**GIVEN INSTRUCTION 1**
How would you sum up the chat thread about splitting a sequence in two sentences?
**GIVEN INSTRUCTION 2**
Which lines of the records contain the word "screenshot", counting case? Return each such line in full.

**TEXT BLOCK**

Ah! You might be right!

ABeltramo16:03:22

So instead of doing the filtering inside the stream I generate two lazy lazy seqs from the original sequence.

lilactown16:03:16

I think the key insight is to create two sources based on the original sequence, I don't think it matters whether you do the filtering as a seq or a stream

lilactown16:03:22

(let [rand-seq (repeatedly #(- (rand) 0.5))
        pos (->> (ms/->source rand-seq)
                 (ms/filter pos?))
        neg (->> (ms/->source rand-seq)
                 (ms/filter neg?))]
    (->> (ms/zip pos neg)
         ;; ... Process pairs of [pos neg] ...
         (ms/stream->seq)
         (take 10)
         prn))

ABeltramo16:03:22

Right right I see.. And this will not call rand-seq twice?

lilactown16:03:29

I can't imagine how it would

🎉 3
lilactown16:03:14

that would break a lot of assumptions I have about lazy seqs

ABeltramo17:03:44

I'm sorry, I need some hammock time to think about it but it really seems the solution I was looking for. @lilactown thank you so much for the help!

3
lilactown17:03:47

you're welcome!

lilactown17:03:33

I learned a bunch as well 😄 tbh I only have a surface knowledge of manifold

lilactown17:03:37

interestingly this is related to a problem I've been thinking about in asynchronous programming. would it be okay if I took the example we've been talking about here and used it in a blog post?

ABeltramo17:03:28

You sure can! There's nothing confidential in the example I made.

pablore17:03:21

@beltramo.ale You tried using transform with (juxt filter remove)?

ABeltramo17:03:29

I tried and failed, but this was in the middle of trying out @lilactown solutions so I might have missed something..

ABeltramo17:03:14

I saw that usage of juxt when I was looking at a transducer to be used and I stumble upon the separate fn.

pablore17:03:48

(juxt filter remove) solves your problem for sequences

**GIVEN RECORDS**
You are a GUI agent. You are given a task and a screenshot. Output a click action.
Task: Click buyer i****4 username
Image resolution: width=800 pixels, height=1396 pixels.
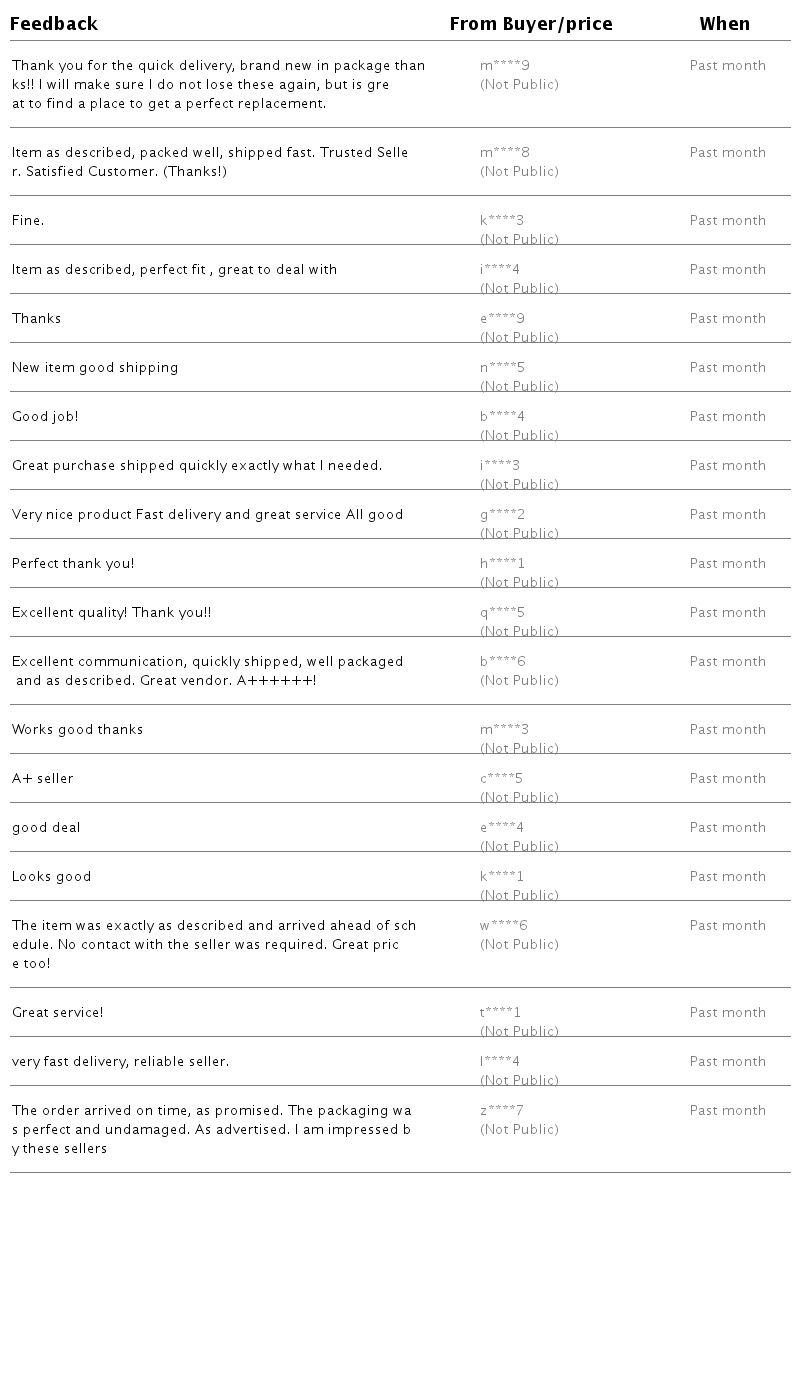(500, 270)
==
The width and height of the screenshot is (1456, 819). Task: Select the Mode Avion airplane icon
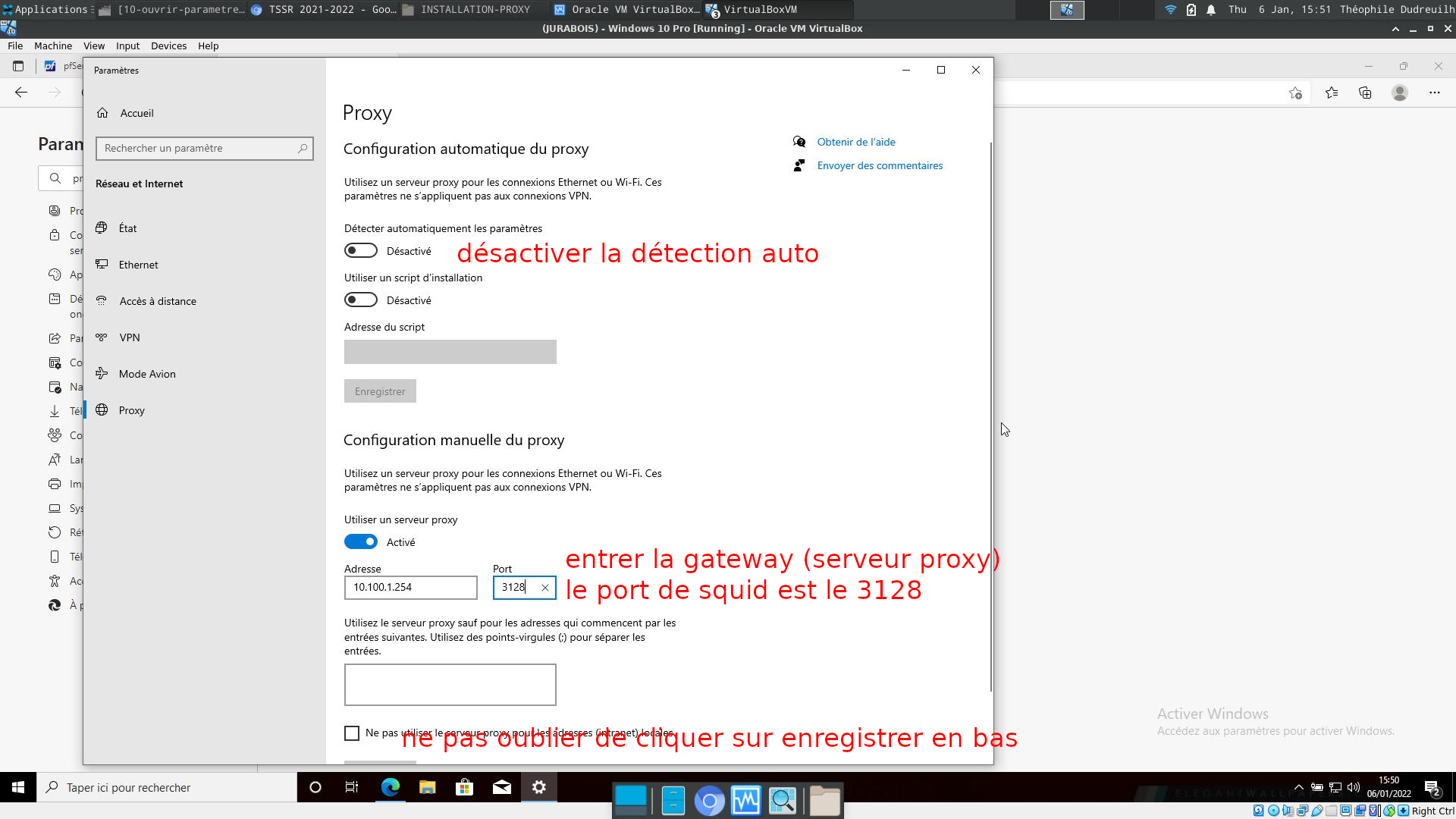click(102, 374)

**FINISHED ANSWER 1**
lilactown suggests creating two sources from the original sequence, filtering one for positive values and the other for negative values, and zipping them. ABeltramo sees this as the solution being sought, and pablore adds that (juxt filter remove) solves the problem for sequences, an approach ABeltramo had tried without success.

**FINISHED ANSWER 2**
You are a GUI agent. You are given a task and a screenshot. Output a click action.
The width and height of the screenshot is (1456, 819). Task: Select the Mode Avion airplane icon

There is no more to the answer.